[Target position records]
----

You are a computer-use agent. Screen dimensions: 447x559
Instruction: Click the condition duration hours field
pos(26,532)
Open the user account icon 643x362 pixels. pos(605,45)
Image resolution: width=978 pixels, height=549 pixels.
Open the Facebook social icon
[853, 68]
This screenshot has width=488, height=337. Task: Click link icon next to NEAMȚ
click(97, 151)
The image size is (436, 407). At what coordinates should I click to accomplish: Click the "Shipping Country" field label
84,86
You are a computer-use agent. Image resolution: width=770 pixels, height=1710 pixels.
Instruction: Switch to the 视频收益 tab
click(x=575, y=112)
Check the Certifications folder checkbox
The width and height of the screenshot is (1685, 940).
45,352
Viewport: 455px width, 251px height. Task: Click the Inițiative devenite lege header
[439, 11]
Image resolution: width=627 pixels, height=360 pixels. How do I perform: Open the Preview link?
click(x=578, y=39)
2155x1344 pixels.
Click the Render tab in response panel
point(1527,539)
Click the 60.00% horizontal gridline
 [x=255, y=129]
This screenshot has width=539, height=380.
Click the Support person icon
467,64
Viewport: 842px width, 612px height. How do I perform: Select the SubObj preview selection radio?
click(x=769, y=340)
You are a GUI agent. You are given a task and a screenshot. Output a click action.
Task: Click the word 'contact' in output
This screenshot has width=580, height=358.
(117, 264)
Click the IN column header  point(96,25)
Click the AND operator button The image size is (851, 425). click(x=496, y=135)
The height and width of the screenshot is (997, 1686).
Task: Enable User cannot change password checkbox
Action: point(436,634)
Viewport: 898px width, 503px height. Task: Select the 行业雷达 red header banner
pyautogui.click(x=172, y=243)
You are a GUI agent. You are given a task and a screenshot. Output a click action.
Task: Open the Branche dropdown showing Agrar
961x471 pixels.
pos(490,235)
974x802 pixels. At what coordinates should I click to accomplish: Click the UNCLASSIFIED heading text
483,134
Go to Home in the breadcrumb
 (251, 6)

----

> [EXERCISE]: Print every line of the material above without changing anything.

> [IN RESPONSE]:
You are a computer-use agent. Screen dimensions: 447x559
Instruction: Click the condition duration hours field
pos(26,532)
Open the user account icon 643x362 pixels. pos(605,45)
Image resolution: width=978 pixels, height=549 pixels.
Open the Facebook social icon
[853, 68]
This screenshot has width=488, height=337. Task: Click link icon next to NEAMȚ
click(97, 151)
The image size is (436, 407). At what coordinates should I click to accomplish: Click the "Shipping Country" field label
84,86
You are a computer-use agent. Image resolution: width=770 pixels, height=1710 pixels.
Instruction: Switch to the 视频收益 tab
click(x=575, y=112)
Check the Certifications folder checkbox
The width and height of the screenshot is (1685, 940).
45,352
Viewport: 455px width, 251px height. Task: Click the Inițiative devenite lege header
[439, 11]
Image resolution: width=627 pixels, height=360 pixels. How do I perform: Open the Preview link?
click(x=578, y=39)
2155x1344 pixels.
Click the Render tab in response panel
point(1527,539)
Click the 60.00% horizontal gridline
 [x=255, y=129]
This screenshot has width=539, height=380.
Click the Support person icon
467,64
Viewport: 842px width, 612px height. How do I perform: Select the SubObj preview selection radio?
click(x=769, y=340)
You are a GUI agent. You are given a task and a screenshot. Output a click action.
Task: Click the word 'contact' in output
This screenshot has width=580, height=358.
(117, 264)
Click the IN column header  point(96,25)
Click the AND operator button The image size is (851, 425). click(x=496, y=135)
The height and width of the screenshot is (997, 1686).
Task: Enable User cannot change password checkbox
Action: point(436,634)
Viewport: 898px width, 503px height. Task: Select the 行业雷达 red header banner
pyautogui.click(x=172, y=243)
You are a GUI agent. You are given a task and a screenshot. Output a click action.
Task: Open the Branche dropdown showing Agrar
961x471 pixels.
pos(490,235)
974x802 pixels. At what coordinates should I click to accomplish: Click the UNCLASSIFIED heading text
483,134
Go to Home in the breadcrumb
 (251, 6)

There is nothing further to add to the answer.